▸ EXERCISE DIRECTIONS
Please output the lines from the one with "The image size" through the end of the data exactly as written, omitting all pictures.

┌──

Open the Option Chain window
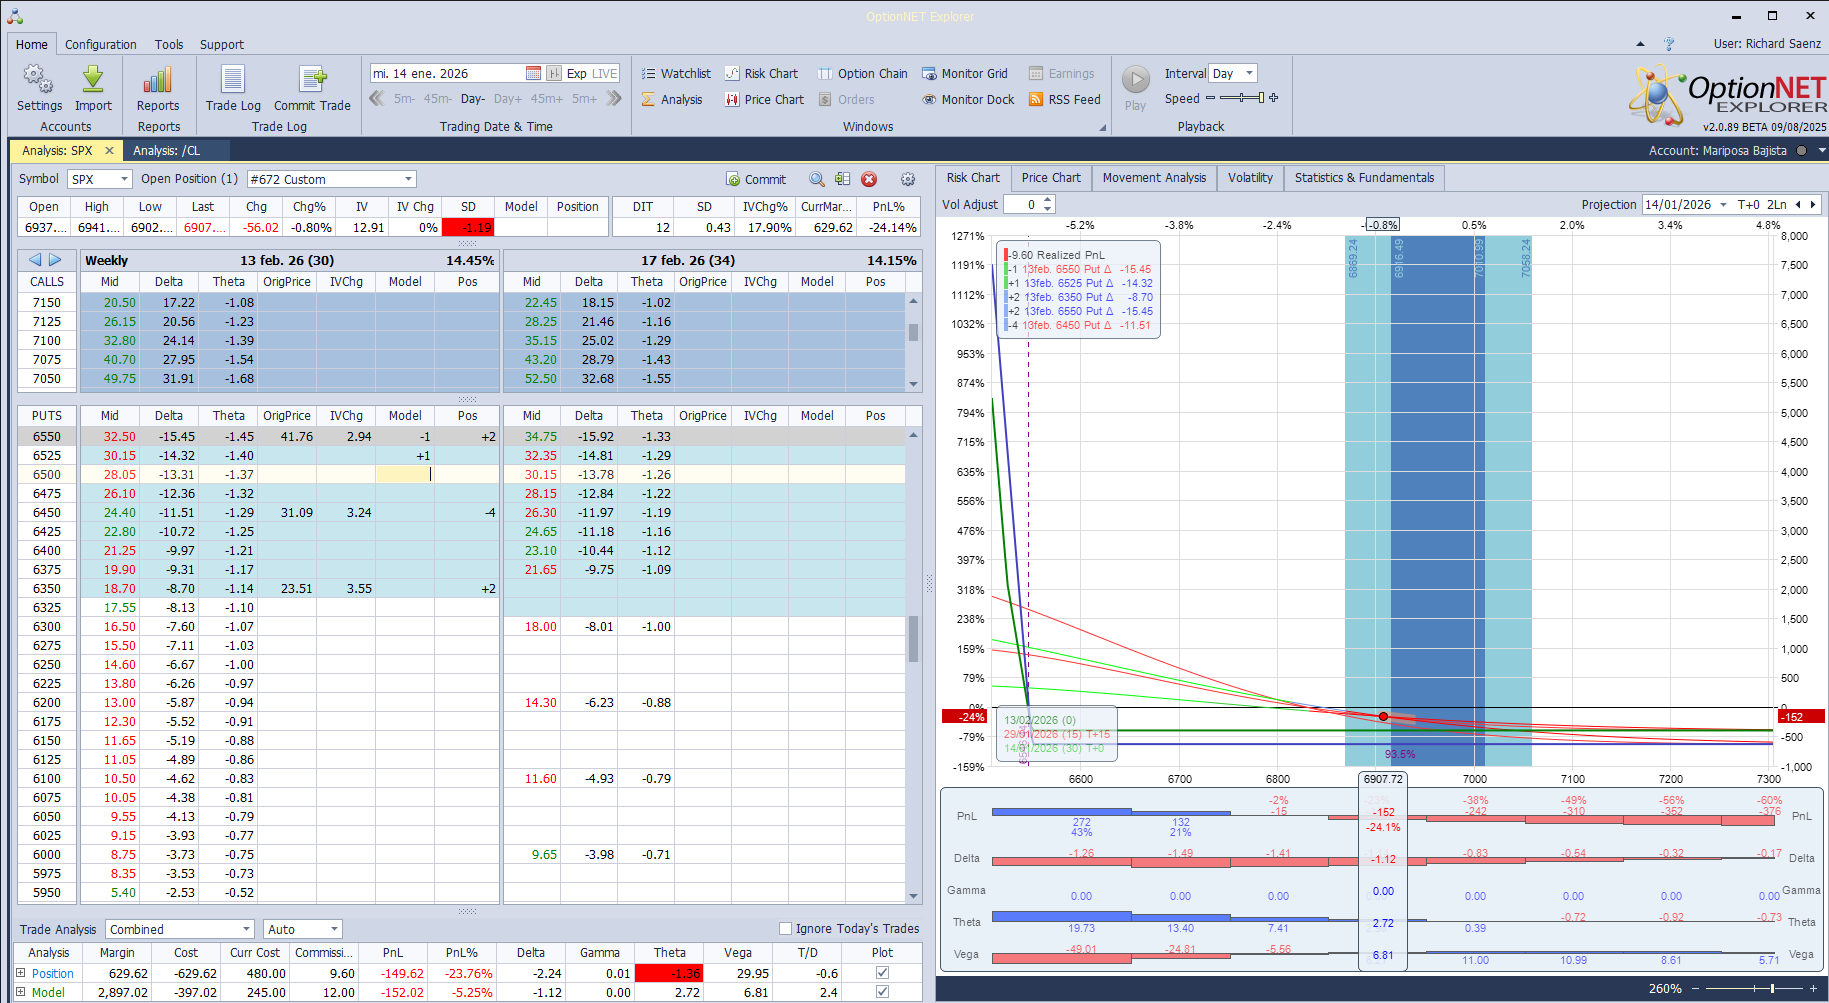 (862, 73)
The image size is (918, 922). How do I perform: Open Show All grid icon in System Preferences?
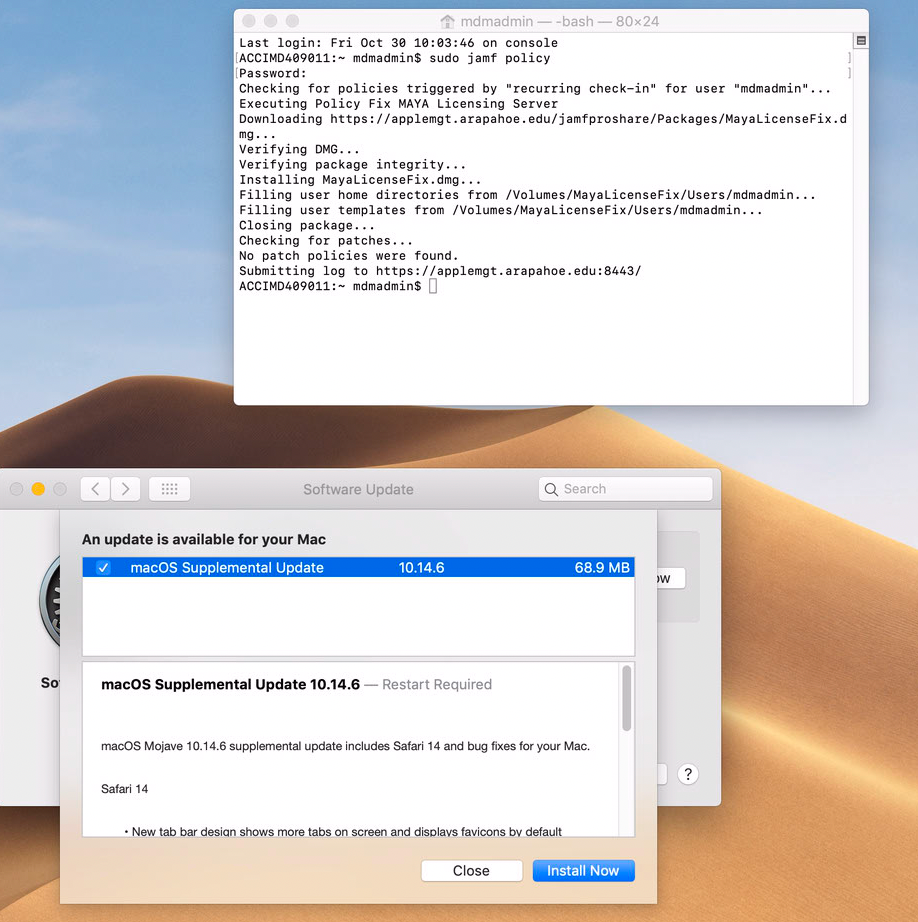click(x=169, y=489)
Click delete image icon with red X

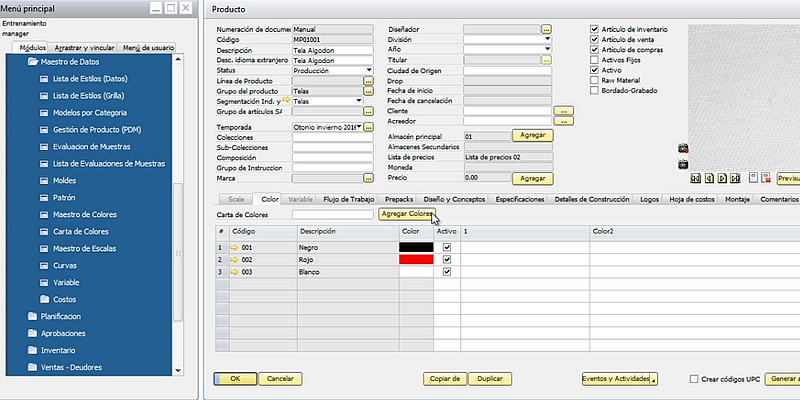tap(764, 178)
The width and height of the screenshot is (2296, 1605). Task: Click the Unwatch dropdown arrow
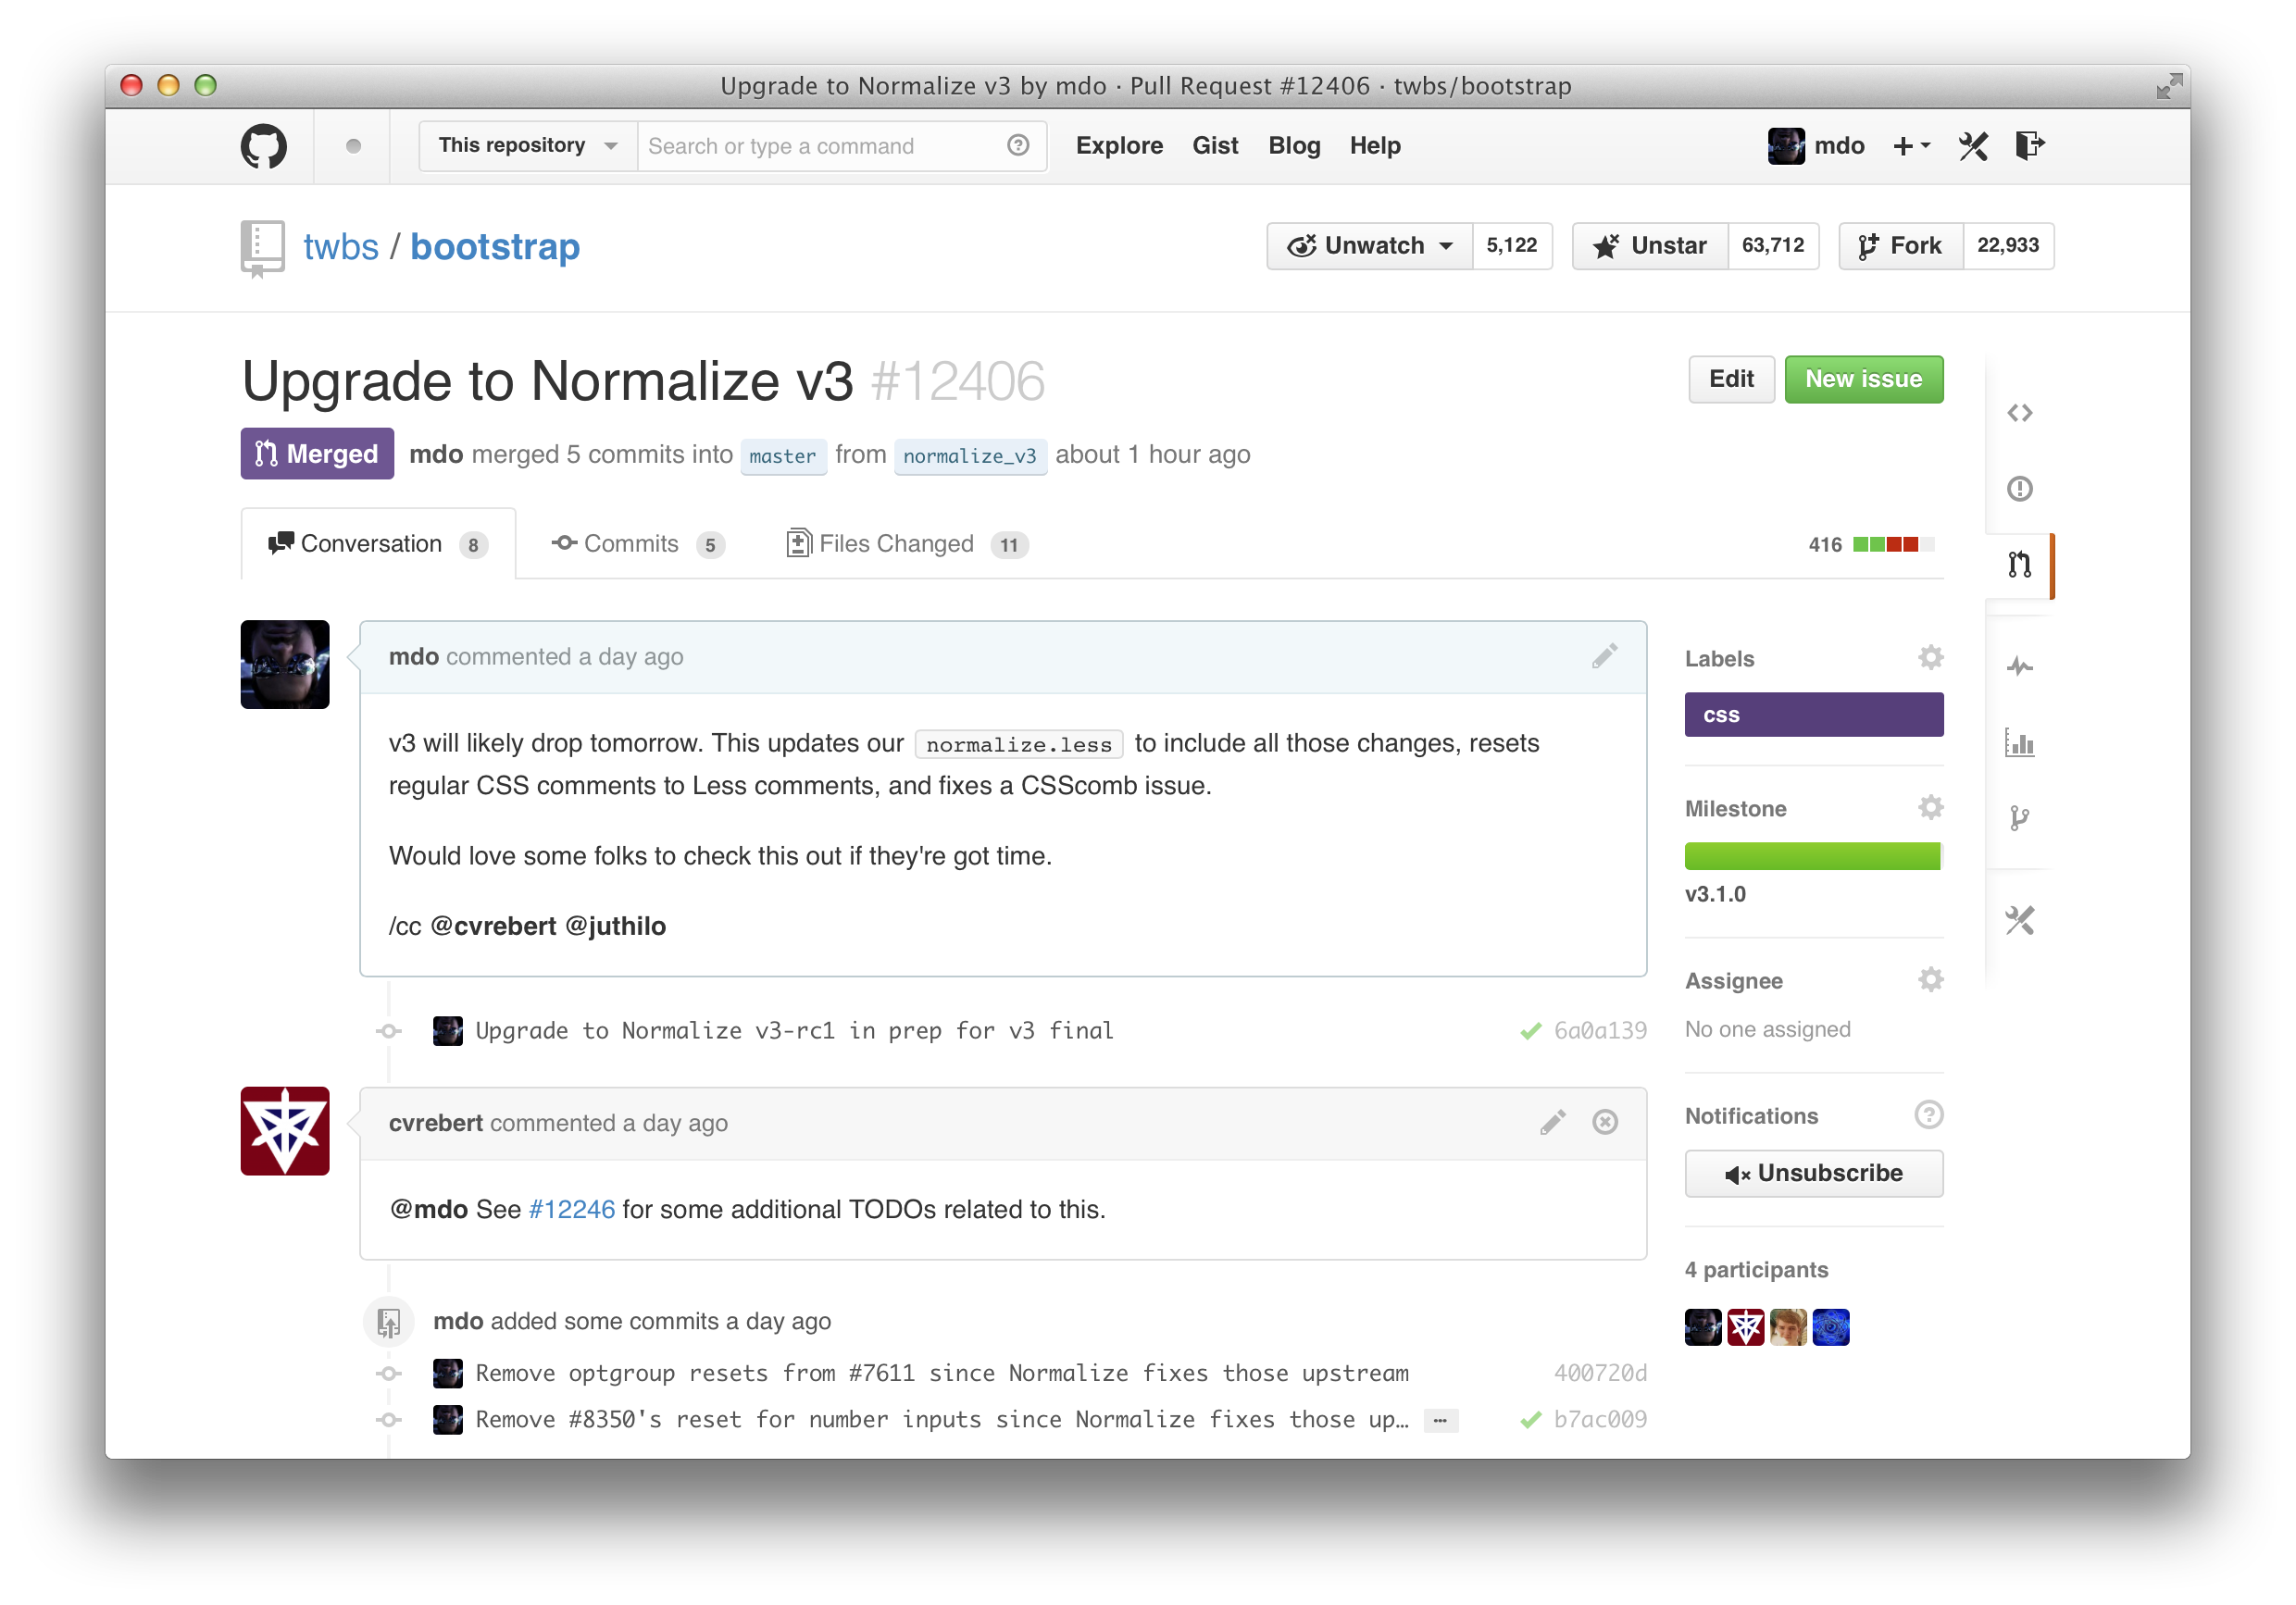pos(1441,244)
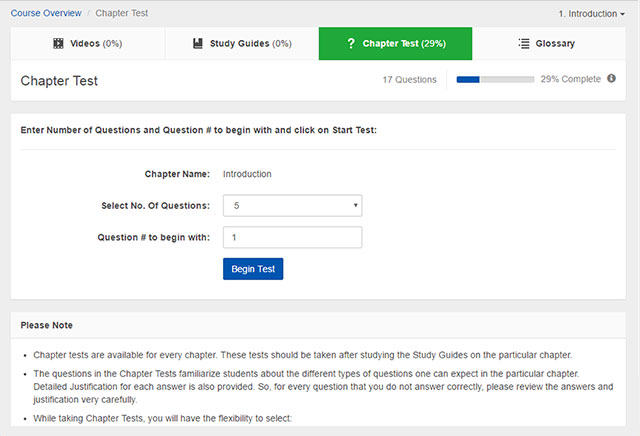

└──

▸ ANSWER
The image size is (918, 922). How do I perform: Open Show All grid icon in System Preferences?
click(x=169, y=489)
Click delete image icon with red X

tap(764, 178)
The width and height of the screenshot is (2296, 1605). Task: Click the Unwatch dropdown arrow
pos(1441,244)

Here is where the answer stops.